A Voz
É tão suave ess'hora, Em que nos foge o dia, E em que suscita a Lua Das ondas a ardentia, Se em alcantis marinhos, Nas rochas assentado, O trovador medita Em sonhos enteado!
O mar azul se encrespa Coa vespertina brisa, E no casal da serra A luz já se divisa.
E tudo em roda cala Na praia sinuosa, Salvo o som do remanso Quebrando em furna algosa.

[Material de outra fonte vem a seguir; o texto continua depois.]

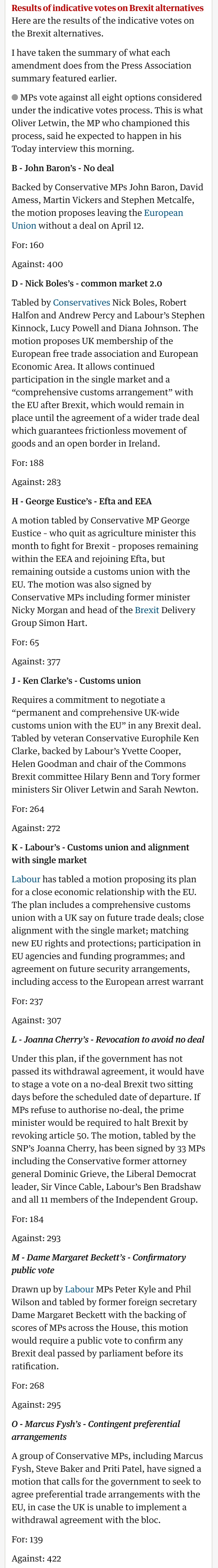The height and width of the screenshot is (1568, 218).
Task: Click 'L - Joanna Cherry's - Revocation' heading
Action: 108,1039
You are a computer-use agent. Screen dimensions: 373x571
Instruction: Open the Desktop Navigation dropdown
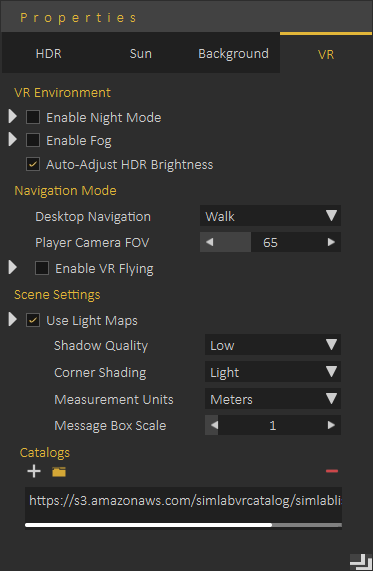tap(270, 216)
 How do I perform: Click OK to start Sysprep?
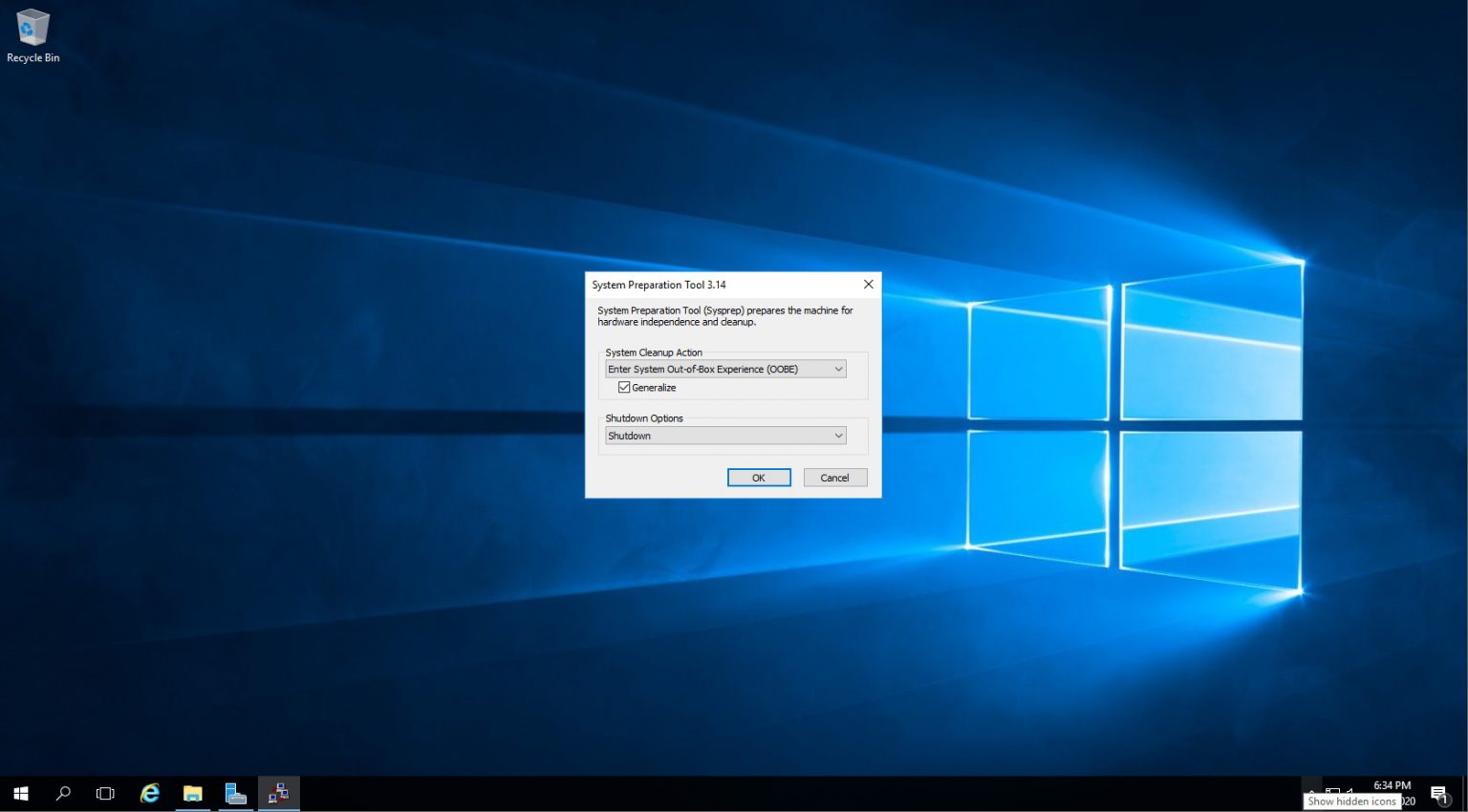click(759, 477)
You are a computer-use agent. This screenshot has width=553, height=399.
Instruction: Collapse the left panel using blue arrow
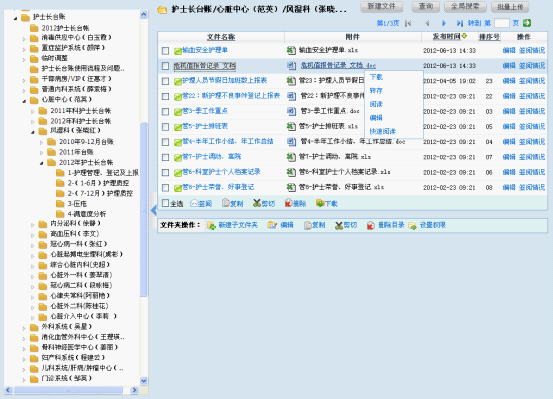pos(154,210)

Ali folga o poeta Nos desvarios seus, E nessa paz que o cerca Bendiz a mão de Deus.
Mas despregou seu grito A alcíone gemente, E nuvem pequenina Ergueu-se no ocidente:
E sobe, e cresce, e imensa Nos céus negra flutua, E o vento das procelas Já varre a fraga nua.
Turba-se o vasto oceano.
Com hórrido clamor;
Dos vagalhões nas ribas Expira o vão furor E do poeta a fronte Cobriu véu de tristeza;
Calou, à luz do raio, Seu hino à natureza.
Pela alma lhe vagava Um negro pensamento, Da alcíone ao gemido, Ao sibilar do vento.
Era blasfema ideia, Que triunfava enfim;
Mas voz soou ignota, Que lhe dizia assim:
«Cantor, esse queixume Da núncia das procelas, E as nuvens, que te roubam Miríades de estrelas, E o frémito dos euros, E o estourar da vaga, Na praia, que revolve, Na rocha, onde se esmaga, Onde espalhava a brisa Sussurro harmonioso, Enquanto do éter puro Descia o Sol radioso, Tipo da vida do homem, É do universo a vida:
Depois do afã repouso, Depois da paz a lida.
Se ergueste a Deus um hino Em dias de amargura;
Se te amostraste grato Nos dias de ventura, Seu nome não maldigas Quando se turba o mar:
No Deus, que é pai, confia, Do raio ao cintilar.
Ele o mandou: a causa Disso o universo ignora, E mudo está. O nume, Como o universo, adora!»
Oh, sim, torva blasfémia Não manchará seu canto!
Brama a procela embora;
Pese sobre ele o espanto;
Que de sua harpa os hinos Derramará contente Aos pés de Deus, qual óleo Do nardo recendente.